On the expiration or termination for any reason of whatsoever nature of the employee’s services or association with Burgmann, if he were to join any competitor of Burgmann or if he were to conduct business for his own account, the benefit of Burgmann’s trade secrets and its clientele lists will inevitably become available to the competitor and the employee and enable it to compete unfairly with Burgmann and cause it great prejudice.
The only effective, reasonable manner in which the proprietary rights of Burgmann and its trade secrets are protected and secured are the undermentioned restraints imposed upon the employee, which restraints are fair and reasonable, both as to duration and area.
The employee undertakes that he shall not, during his employment by Burgmann and for a period of 18 (eighteen) months commencing from the date of termination of his employment for any reason of whatsoever nature with Burgmann, directly or indirectly, whether individually or as proprietor, partner, director, shareholder, representative, employee, consultant, adviser, contractor, financier, agent, assistant or otherwise, approach or deal with customers of Burgmann by attempting to attract or induce such customers to take their business from Burgmann and place such business, either directly or indirectly, with the employee insofar as such business relates to the business carried on by Burgmann.
The area contemplated in this restraint of trade agreement is the region known as Vaal Triangle.”
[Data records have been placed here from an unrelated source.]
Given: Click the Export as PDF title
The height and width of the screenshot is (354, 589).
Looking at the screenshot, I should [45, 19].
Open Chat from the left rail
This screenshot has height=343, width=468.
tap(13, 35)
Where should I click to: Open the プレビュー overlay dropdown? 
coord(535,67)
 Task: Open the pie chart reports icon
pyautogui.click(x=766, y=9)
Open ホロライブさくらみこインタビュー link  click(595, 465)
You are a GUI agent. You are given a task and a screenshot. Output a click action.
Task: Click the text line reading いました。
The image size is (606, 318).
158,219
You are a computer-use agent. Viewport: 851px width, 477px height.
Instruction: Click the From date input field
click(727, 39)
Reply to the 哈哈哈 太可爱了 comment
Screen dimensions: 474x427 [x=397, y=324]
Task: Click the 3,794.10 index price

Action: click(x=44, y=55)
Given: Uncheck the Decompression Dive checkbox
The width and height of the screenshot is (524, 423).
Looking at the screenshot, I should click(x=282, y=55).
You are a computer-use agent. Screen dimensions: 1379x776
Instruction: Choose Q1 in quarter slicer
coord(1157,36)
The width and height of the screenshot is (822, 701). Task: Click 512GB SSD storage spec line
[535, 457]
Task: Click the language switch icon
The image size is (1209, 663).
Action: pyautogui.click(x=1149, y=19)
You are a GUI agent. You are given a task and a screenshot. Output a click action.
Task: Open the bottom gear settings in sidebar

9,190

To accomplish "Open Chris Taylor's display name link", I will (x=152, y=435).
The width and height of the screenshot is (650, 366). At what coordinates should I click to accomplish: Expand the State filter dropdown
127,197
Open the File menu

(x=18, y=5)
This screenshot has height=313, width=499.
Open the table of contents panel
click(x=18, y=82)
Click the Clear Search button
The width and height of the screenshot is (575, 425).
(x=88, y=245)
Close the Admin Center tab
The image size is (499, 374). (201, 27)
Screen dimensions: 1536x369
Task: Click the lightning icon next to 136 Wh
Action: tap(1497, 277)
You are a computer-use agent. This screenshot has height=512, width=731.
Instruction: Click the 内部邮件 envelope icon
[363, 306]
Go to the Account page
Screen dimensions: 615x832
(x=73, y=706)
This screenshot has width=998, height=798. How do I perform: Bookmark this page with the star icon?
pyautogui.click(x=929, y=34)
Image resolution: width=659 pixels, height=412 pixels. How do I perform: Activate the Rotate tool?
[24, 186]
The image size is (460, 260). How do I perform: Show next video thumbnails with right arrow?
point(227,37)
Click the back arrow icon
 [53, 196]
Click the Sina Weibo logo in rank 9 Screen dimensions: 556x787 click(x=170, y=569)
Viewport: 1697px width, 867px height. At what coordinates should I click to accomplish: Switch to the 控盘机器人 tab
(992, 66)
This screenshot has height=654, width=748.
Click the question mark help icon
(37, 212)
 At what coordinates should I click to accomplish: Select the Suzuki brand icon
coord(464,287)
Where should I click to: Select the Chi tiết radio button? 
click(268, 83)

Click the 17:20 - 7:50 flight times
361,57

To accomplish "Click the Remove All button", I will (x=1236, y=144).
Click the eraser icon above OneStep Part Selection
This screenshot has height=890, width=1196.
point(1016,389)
As it will later become obvious both parties did not submit any argument about the scope of the restraint, and the reasonableness thereof and confidentiality. This Court was not requested to make any pronouncement in this regard. The argument for both parties were limited to tacit relocation and the shifren principle.
DISCUSSIONS – AGREEMENTS IN RESTRAINT OF TRADE, THE SHIFREN PRINCIPLE AND TACIT RELOCATION OF CONTRACT.
[20] The following facts are common cause namely:
The existence of a valid restraint of trade agreement dated 11 September 1997;
That the respondent did not sign the new restraint of trade agreement which the applicant signed on 2 May 2003;
That the respondent did not sign the so called “amended conditions of employment” dated 1 April 2003;
That the second respondent is in competition with the applicant.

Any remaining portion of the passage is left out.